Le elezioni del 19 novembre 1946 furono falsificate in maniera grossolana, e costituiscono già un caso di studio sull’abuso tramite cui i sistemi politici totalitari hanno esercitato la loro autorità. Non si conoscono gli esiti reali dello scrutinio, ma il metodo tramite cui i comunisti rubarono i voti, fu la sostituzione delle urne. Secondo ogni probabilità, il Partito Nazionale dei Contadini e il Partito Nazionale Liberale, partiti democratici e tradizionali per i romeni hanno ottenuto oltre il 78% dei voti, mentre il Blocco dei Partiti Democratici, l’alleanza condotta dai comunisti, circa il 22%. Invertendo i risultati del voto, il governo pro-sovietico proclamò la sua vittoria e, implicitamente, si attribuì una legittimità che non ha mai avuto nell’insediamento del proprio regime. Lo slogan di Stalin, “non conta chi vota, ma chi fa il conteggio”, era stato decisivo. Tutto ciò che è seguito, è stato solo l’effetto delle elezioni politiche del 19 novembre 1946 dalle quali sono passati ormai 70 anni.
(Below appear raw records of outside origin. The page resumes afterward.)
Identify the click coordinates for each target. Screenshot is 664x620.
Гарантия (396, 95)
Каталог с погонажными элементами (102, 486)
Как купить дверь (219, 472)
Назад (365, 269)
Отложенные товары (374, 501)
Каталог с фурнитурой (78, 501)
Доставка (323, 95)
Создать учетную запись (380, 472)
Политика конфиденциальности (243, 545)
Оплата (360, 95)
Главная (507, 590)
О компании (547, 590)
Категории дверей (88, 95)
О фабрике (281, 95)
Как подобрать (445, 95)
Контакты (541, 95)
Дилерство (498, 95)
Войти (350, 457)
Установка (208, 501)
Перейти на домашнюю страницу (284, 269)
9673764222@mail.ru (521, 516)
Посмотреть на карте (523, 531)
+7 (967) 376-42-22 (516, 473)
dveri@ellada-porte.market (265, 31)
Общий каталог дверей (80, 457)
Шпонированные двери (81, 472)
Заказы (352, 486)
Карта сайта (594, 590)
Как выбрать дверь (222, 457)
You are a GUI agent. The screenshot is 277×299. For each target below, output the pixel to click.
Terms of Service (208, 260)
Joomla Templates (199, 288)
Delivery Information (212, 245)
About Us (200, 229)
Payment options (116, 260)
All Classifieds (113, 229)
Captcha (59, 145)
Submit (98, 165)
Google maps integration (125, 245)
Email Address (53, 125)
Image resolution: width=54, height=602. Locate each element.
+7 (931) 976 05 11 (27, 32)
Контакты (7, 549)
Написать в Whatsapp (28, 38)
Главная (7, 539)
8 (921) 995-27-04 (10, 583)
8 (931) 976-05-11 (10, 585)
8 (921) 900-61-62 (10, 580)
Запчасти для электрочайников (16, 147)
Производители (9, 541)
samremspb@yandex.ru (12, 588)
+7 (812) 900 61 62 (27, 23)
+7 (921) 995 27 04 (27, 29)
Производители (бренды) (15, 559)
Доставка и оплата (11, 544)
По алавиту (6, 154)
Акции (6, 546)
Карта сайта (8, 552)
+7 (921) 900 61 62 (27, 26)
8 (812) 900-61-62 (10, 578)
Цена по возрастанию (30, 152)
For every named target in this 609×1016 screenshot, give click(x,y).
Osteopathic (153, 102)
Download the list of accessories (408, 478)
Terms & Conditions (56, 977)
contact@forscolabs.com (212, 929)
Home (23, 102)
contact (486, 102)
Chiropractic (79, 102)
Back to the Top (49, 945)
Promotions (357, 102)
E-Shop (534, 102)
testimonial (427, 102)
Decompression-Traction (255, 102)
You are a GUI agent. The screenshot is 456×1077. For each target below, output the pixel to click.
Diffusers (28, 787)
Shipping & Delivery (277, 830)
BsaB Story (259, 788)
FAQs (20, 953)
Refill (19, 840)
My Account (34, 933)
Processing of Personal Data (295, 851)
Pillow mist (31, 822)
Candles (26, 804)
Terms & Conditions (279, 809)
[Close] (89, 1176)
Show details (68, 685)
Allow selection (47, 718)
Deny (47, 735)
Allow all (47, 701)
L’Archivio del Centro di Storia Orale della Radiodiffusione Romena ha registrato testimonianze delle persone che hanno visto con i propri occhi, oppure hanno sentito parlare del grande broglio elettorale. Nicolae Magherescu, capo-gabinetto del ministro liberale Mihail Romniceanu nel governo Rădescu, nel periodo dicembre 1944 — marzo 1945, si annovera tra coloro che si ricordavano l’atmosfera delle elezioni: Il 19 novembre, per un mese, rimasi nella provincia di Galaţi. Non vi posso descrivere le vicende a cui ho assistito, le bastonate, tutte le azioni compiute con la forza. Venivano dei cosiddetti comunisti da Galaţi, in macchina, passavano per tutti i villaggi e minacciavano la gente che se votasse a favore del Partito Nazionale Liberale sarebbe cacciata via dalle case e che tutti i loro beni sarebbero confiscati. Era una cosa inimmaginabile. Mi ricordo che ero in un villaggio in cui un nostro collega, Dimofte, osò rispondere ad alcune persone che ci avevano fermati per la strada. Dimofte si prese degli schiaffi perché si sapeva che era liberale come tutta la sua famiglia. In quelle condizioni, mi resi conto che non poteva esserci una lotta giusta contro quella specie di gente.”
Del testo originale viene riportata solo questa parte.